By buying up outstanding invoices, the Facebook Invoice Fast Track program puts money in the hands of small businesses that would have otherwise had to wait weeks if not months to get paid by their customers. 

The program is the latest effort by Facebook to build its relationships and long-term loyalty among small businesses, many of whom rely on the social network to place ads targeted to niche demographics who may be interested in their services. 

Businesses can submit outstanding invoices of a minimum of $1,000, and if accepted, Facebook will buy the invoice from the small business and pay them within a matter of days. The customers then pay Facebook the outstanding invoices at the same terms they had agreed to with the small business. For Facebook, which generated nearly $86 billion in revenue in 2020, waiting for payments is much less dire than it is for small businesses. 

Facebook piloted a smaller version of the program in 2020 after hearing how much the company’s suppliers were struggling in the wake of the Covid-19 pandemic, said Rich Rao, Facebook’s vice president of small business. 

“We just heard first-hand the financial hardships that these suppliers were facing, and it was created really quickly and brought up as an idea and pitched to our CFO to say, ‘Hey, would we be able to help our suppliers with this?'” Rao said. “It was a very small pilot, but we did see that be very successful.”

Now, Facebook is drastically expanding the program and will buy up to $100 million in outstanding invoices. Rao estimates this will support approximately 30,000 small businesses.

“It’s a new concept, but we’re really excited about it,” Rao said.

U.S. businesses owned by women and minorities, and that are members of supplier organizations that serve underrepresented groups, are eligible to apply for the program.

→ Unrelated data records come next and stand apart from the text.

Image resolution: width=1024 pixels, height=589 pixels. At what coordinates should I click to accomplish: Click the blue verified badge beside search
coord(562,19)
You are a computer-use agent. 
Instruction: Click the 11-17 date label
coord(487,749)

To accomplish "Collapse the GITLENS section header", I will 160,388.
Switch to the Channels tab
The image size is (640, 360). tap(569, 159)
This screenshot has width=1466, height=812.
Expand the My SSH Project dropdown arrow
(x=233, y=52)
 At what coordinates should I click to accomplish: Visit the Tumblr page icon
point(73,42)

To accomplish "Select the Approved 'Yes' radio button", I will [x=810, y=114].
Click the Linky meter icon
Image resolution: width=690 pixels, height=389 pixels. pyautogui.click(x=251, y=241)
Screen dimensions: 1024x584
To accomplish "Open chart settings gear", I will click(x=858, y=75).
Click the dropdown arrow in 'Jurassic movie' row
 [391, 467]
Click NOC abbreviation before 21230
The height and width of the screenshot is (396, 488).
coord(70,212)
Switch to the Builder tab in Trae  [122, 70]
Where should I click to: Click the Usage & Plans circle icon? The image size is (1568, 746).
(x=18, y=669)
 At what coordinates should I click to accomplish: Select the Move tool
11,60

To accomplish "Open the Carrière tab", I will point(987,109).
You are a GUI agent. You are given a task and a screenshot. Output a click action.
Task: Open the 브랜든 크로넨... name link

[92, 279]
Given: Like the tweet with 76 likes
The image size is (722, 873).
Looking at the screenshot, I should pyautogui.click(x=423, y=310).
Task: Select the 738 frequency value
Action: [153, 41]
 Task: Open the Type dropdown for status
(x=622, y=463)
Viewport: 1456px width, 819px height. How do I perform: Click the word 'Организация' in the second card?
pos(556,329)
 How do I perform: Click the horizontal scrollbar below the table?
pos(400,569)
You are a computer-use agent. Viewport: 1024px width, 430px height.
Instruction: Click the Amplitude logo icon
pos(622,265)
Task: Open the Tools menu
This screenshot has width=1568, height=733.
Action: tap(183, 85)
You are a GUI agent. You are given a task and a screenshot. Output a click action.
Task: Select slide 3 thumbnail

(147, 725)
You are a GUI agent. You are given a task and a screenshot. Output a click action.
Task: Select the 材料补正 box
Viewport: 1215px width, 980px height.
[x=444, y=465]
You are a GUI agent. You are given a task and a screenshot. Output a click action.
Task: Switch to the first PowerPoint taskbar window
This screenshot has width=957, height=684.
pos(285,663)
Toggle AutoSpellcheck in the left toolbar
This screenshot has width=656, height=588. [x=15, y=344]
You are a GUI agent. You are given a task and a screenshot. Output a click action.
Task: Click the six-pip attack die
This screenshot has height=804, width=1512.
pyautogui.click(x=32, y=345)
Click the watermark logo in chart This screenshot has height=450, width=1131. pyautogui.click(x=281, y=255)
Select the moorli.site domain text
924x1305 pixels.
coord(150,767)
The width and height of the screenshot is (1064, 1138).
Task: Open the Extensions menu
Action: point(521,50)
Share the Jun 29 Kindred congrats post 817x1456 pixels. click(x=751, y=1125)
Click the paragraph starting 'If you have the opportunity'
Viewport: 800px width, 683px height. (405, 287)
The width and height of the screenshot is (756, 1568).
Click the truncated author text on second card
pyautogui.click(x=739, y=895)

This includes the National Minority Supplier Development Council, Women’s Business Enterprise National Council, National LGBT Chamber of Commerce, the National Veterans Business Development Council, Disability: IN and the U.S. Pan Asian American Chamber of Commerce. Facebook is also exploring adding more partner organizations for the program, the company told CNBC. 

Lisa Dunnigan, co-founder of The Wright Stuff Chics, relied on the Facebook Invoice Fast Track program to keep her business afloat.
Courtesy of Facebook

Among entrepreneurs who have already gone through the pilot of the program is Lisa Dunnigan, co-founder of the The Wright Stuff Chics, which sells merchandise for teachers and puts on the Teach Your Heart Out teachers conference. 

After the pandemic forced Dunnigan to cancel all of her company’s in-person events in 2020, Dunnigan’s business announced a virtual version of their Teach Your Heart Out conference scheduled for July. Teachers registered for the conference in early 2021, but many paid with purchase orders that take “a very long time” to be paid out, Dunnigan said. After collecting the applications, Dunnigan submitted them to Facebook, and the company paid her more than $10,000 within a matter of days. 

“This program has been a life saver for our company,” said Dunnigan, who was introduced to CNBC by Facebook. 

Since then, Dunnigan said she has applied to the program again and have had Facebook pay their outstanding invoices multiple times. 

Dunnigan’s story is among the many Facebook saw after the launch of their pilot that indicated to the company that this was something worth scaling up, Rao said. 

“We were just overwhelmed by the stories that came back,” he said. 

Interested businesses will be able to start applying on Oct. 1 after the program officially expands, Facebook said.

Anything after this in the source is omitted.